# Puppy Too Submissive?



## Piper_the_goldenpuppy (Aug 26, 2016)

Piper is this way. She's been timid and submissive since day 1. Even if Sadie is a little more submissive and sensitive, thats not necessarily a reason she couldn't be a good therapy dog, provided she has appropriate socialization she needs. It might be an asset because she may be more grounded from the beginning. It just highlights an area where you probably need to focus on more than people who have an overly confident dog (who might need more work on impulse-regulation and boundaries). 

Sadie's whining when greeted by strangers and dogs could be fear based or could just be excitement. I would study up on dog body language, and watch her--it might give you a clue as to how she's feeling. A whine that starts high and gets lower tends to be more "excitement" where a whine that doesn't change pitch, or goes higher at the end is more likely to be a fear based whine. 

She does sound anxious in puppy class. Have you tried bringing really high value treats, like string cheese, liver, or meat? You could also try bringing a toy (its not as high value, but it she might respond to that). Piper is less interested in treats when she's nervous/excited, but string cheese worked for me. If she responds to that, you could do some desensitization/counter-conditioning work with her in class, by rewarding her for being in the room, sitting out on the puppy socialization time so she can watch, and giving her lots of treats and scratches and praise. You could ask the trainer if it would be possible to separate Sadie and one other puppy whose play style is similar, so she's not overwhelmed, and go from there. 

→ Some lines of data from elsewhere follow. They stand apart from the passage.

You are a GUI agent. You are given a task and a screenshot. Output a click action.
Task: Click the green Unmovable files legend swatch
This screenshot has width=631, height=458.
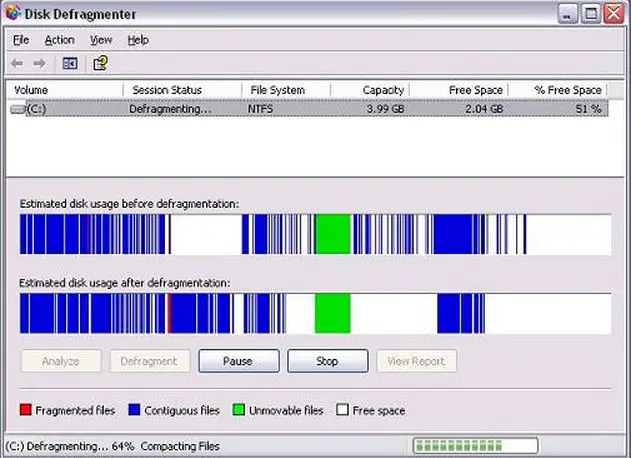(x=239, y=410)
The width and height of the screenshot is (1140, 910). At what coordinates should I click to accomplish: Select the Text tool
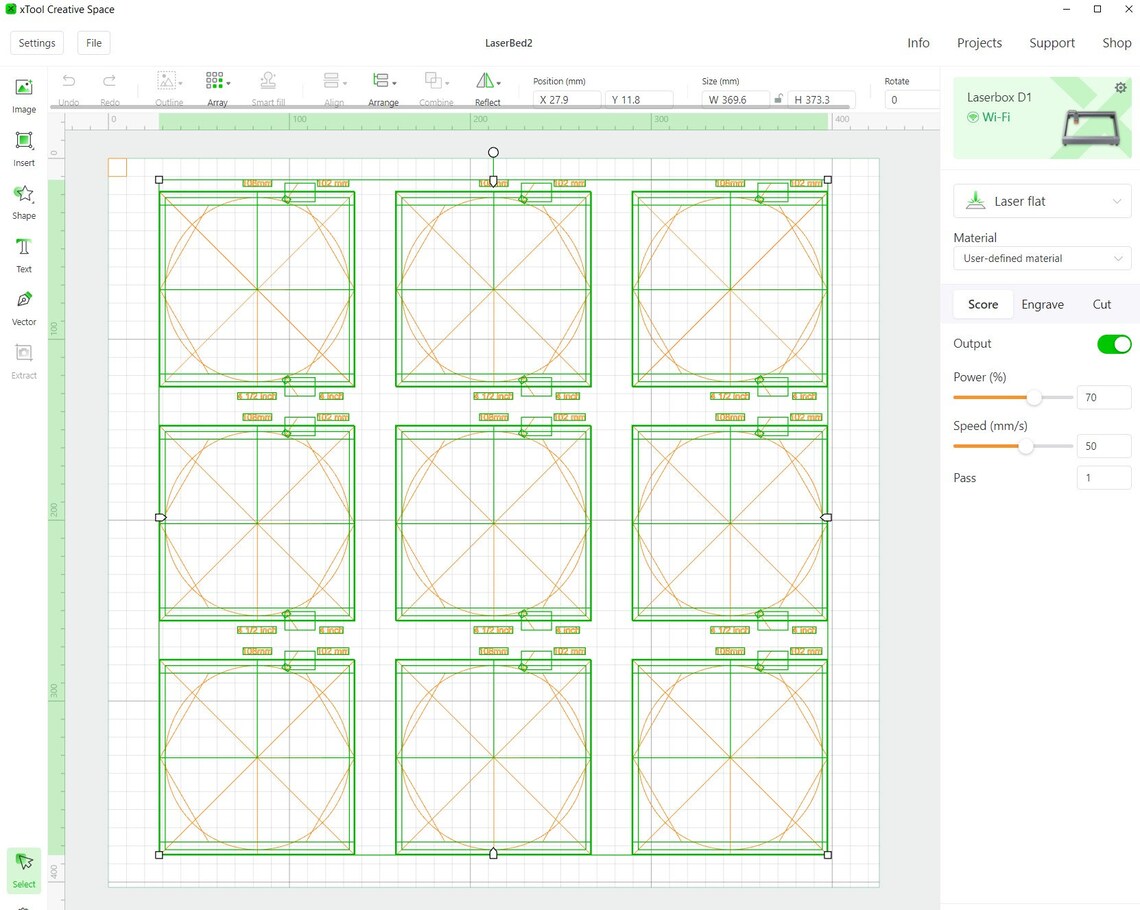(x=23, y=254)
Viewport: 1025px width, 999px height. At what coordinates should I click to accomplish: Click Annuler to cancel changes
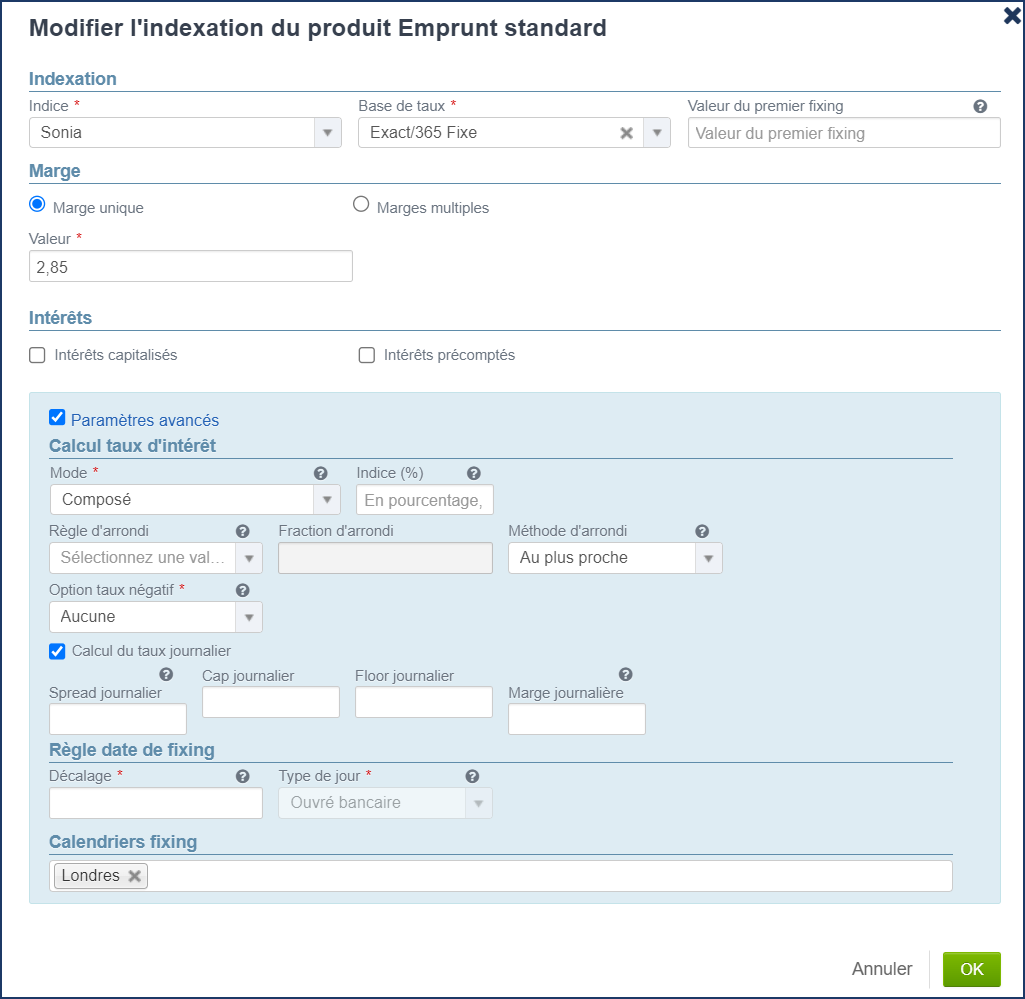pyautogui.click(x=881, y=969)
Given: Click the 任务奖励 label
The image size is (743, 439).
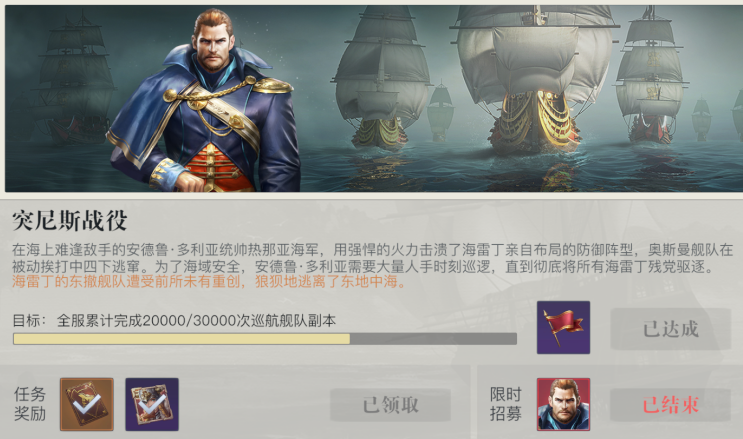Looking at the screenshot, I should [x=29, y=404].
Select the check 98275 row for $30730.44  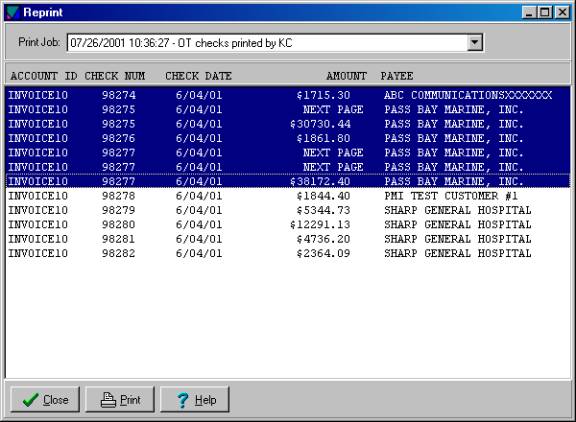[x=288, y=124]
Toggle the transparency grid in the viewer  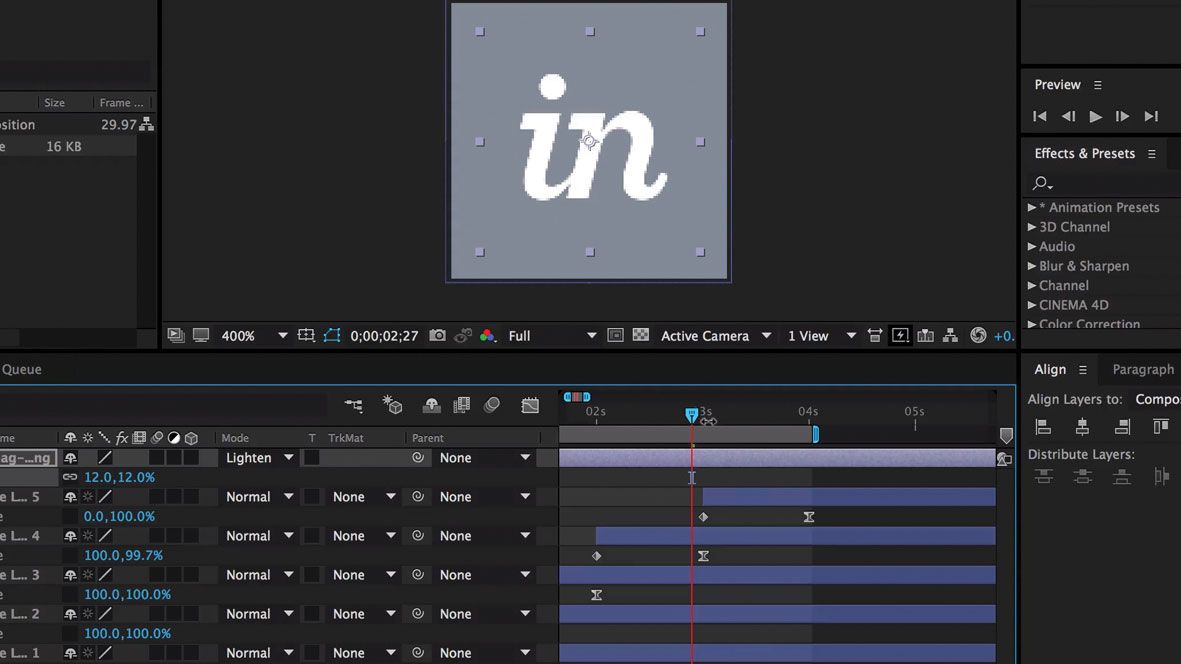(x=643, y=335)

I think the best way to handle it is to keep socializing her as much as possible. Let it be on her terms and at her pace. She's still at an age where a negative interaction could have a big impact, so don't worry about stepping in and intervening if she's overwhelmed. Timid and more sensitive dogs are at risk for being traumatized or even bitten by dogs, because they are less likely to stand their ground when scared. And obedience training also helps confidence. Does she know a cue for looking at you? That can be a great way to get her attention back to you if she's distracted. 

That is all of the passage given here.